名古屋グランパスの強さは本物。「自分本位」のサッカーが面白さのツボ (2ページ目)

  • 浅田真樹●取材・文 text by Asada Masaki
  • 山添敏央●撮影 photo by Yamazoe Toshio

 風間監督も「これで今季12試合目。
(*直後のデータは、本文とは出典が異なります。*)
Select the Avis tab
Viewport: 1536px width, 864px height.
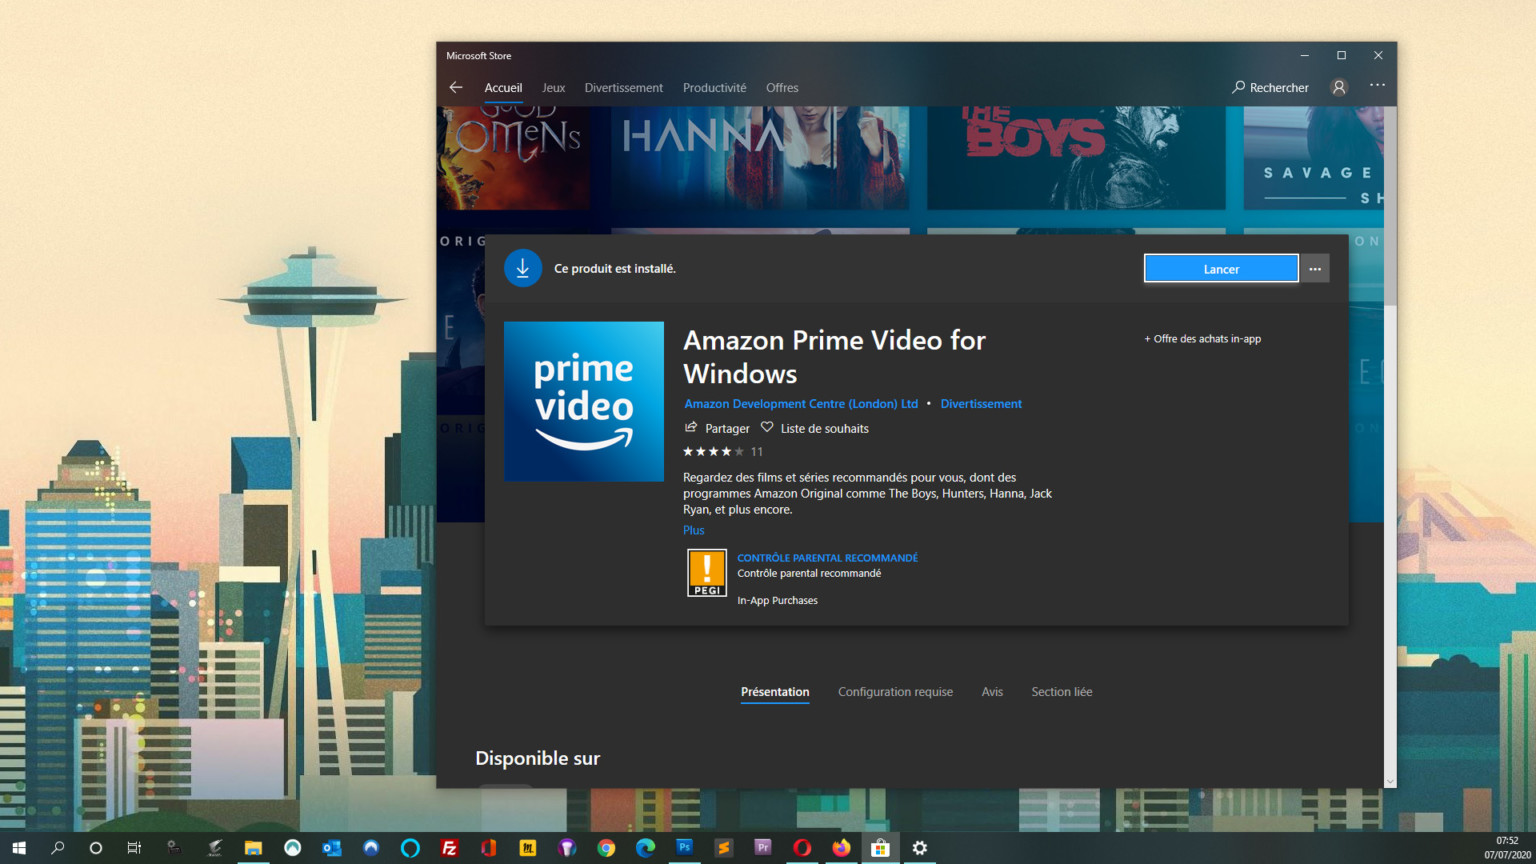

やりながら、思ったように試合を進めることができている」と、手応えを口にした。


王者をしのぐ攻撃を披露した名古屋グランパス王者をしのぐ攻撃を披露した名古屋グランパス そんな名古屋の強さのベースにあるのは、いわば"自分本位"のサッカーである。

「相手選手はスピードがあるから、DFラインを下げようとか、そういうことはしない」

 DF中谷進之介がそう語るように、名古屋は事前に対戦相手を分析し、対策を講じ、相手ありきでサッカーをすることをよしとしない。あくまでフォーカスするのは、自分たちが何をすべきか。中谷曰く、「自分たちの枠組み、距離にしてしまえば、相手は関係なくなる」という。中谷が続ける。
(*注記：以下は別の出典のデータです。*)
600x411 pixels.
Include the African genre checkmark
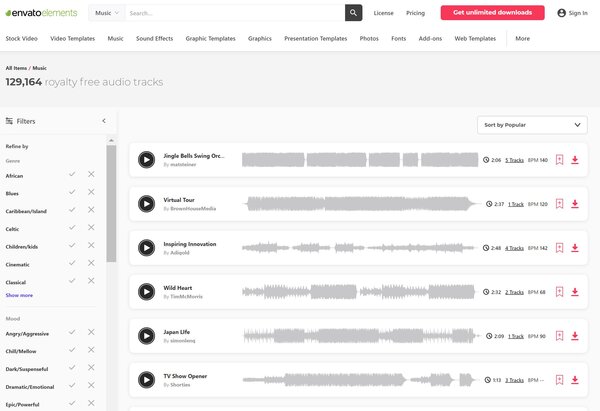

「昨年と比べ、(今年の名古屋は)"自分たちのサッカー"がある。相手じゃない。自分たちで試合をどうにかできる。(やるべきことをやれば)相手がハマっていくというか、ついてこられなくなる。そこは手応えとしてある」

 一般的に「ツボにハマると強い」という表現があるが、そこには"偶発的な一発屋"のニュアンスが含まれる。今季の名古屋が「ツボにハマった強さ」を見せているのは確かだが、それは決して偶然ではなく、自らツボにハメることができているのだ。

 しかも、その精度は、試合を重ねるごとに高まっている。そんな印象を受ける。

 今季の名古屋が安定した強さを発揮できていることを示す、ひとつのバロメーターが、失点の少なさだろう。

 昨季の名古屋の総失点は59。最下位だったV・ファーレン長崎と並ぶJ1ワーストである。しかし、今季ここまでの総失点は、わずかに8。1試合平均で比較すると、1.73から0.66へと、3分の1近くまで激減している。